What needs to be done
Write out the passage of the Southwestern Colorado travel article between "A Scenic Tour of Southwestern Colorado Visitors" and "spot wild horses.", inclusive, copying it word for word.

Page text
A Scenic Tour of Southwestern Colorado Visitors to Southwestern Colorado fill their lungs with the refreshing mountain air—and their cameras' memory cards with tons of scenic photos. Budget Travel Tuesday, Apr 17, 2007, 12:00 AM The view from a suspension bridge over Box Canon Falls (Anna Wolf) Budget Travel LLC, 2016


A Scenic Tour of Southwestern Colorado

Visitors to Southwestern Colorado fill their lungs with the refreshing mountain air—and their cameras' memory cards with tons of scenic photos.

The narrow roads carved into the steep canyon walls of Mesa Verde National Park have particularly beautiful views: valleys dotted with juniper trees and sagebrush in between giant mesas. Around one turn, we spot wild horses.

Information shown
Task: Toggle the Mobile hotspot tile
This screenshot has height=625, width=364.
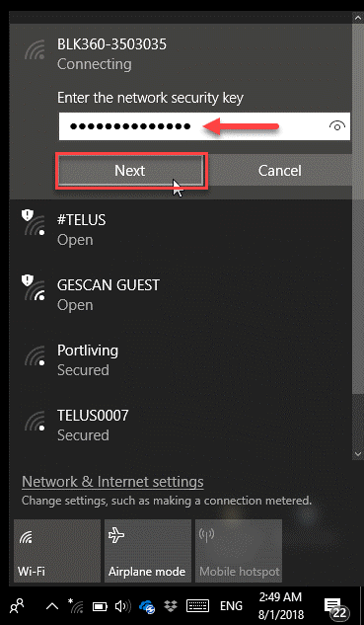Action: coord(239,551)
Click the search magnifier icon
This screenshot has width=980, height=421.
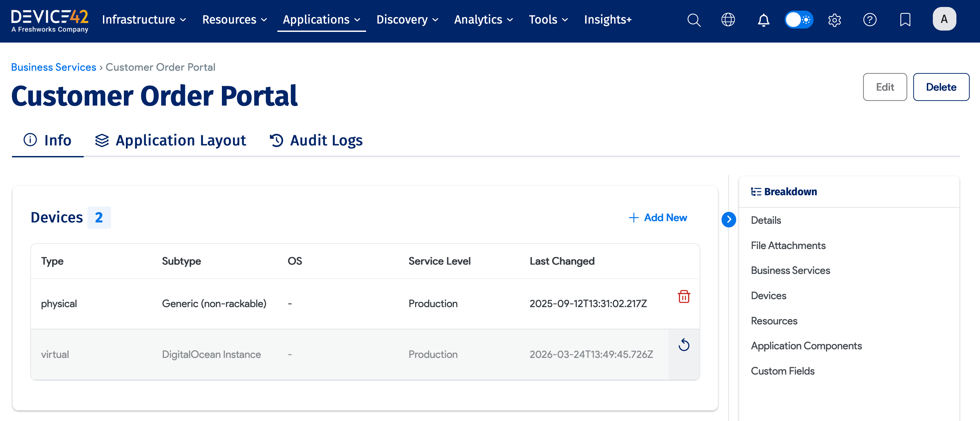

Output of the task
A Scenic Tour of Southwestern Colorado Visitors to Southwestern Colorado fill their lungs with the refreshing mountain air—and their cameras' memory cards with tons of scenic photos. Budget Travel Tuesday, Apr 17, 2007, 12:00 AM The view from a suspension bridge over Box Canon Falls (Anna Wolf) Budget Travel LLC, 2016


A Scenic Tour of Southwestern Colorado

Visitors to Southwestern Colorado fill their lungs with the refreshing mountain air—and their cameras' memory cards with tons of scenic photos.

The narrow roads carved into the steep canyon walls of Mesa Verde National Park have particularly beautiful views: valleys dotted with juniper trees and sagebrush in between giant mesas. Around one turn, we spot wild horses.